TASK TO CARRY OUT:
Scan the listing below. Copy each line that contains "Click".

EXCERPTED DATA:
= = = = = = =

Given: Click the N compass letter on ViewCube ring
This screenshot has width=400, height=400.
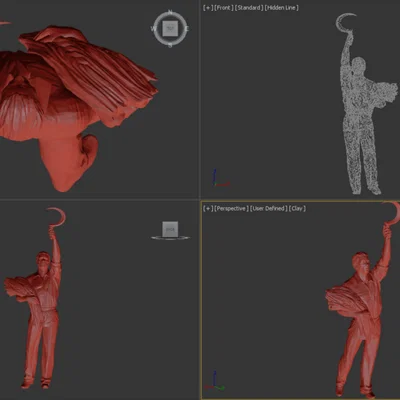Looking at the screenshot, I should coord(170,12).
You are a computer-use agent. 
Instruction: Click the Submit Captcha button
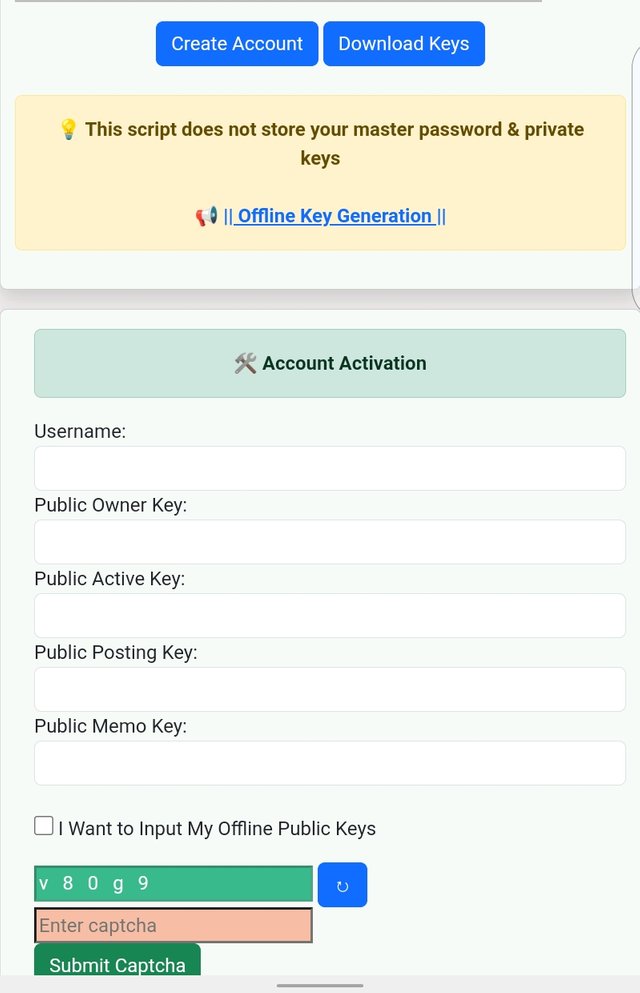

= = = = = = =

WRITTEN ANSWER:
Given: Click the N compass letter on ViewCube ring
Instruction: Click the Submit Captcha button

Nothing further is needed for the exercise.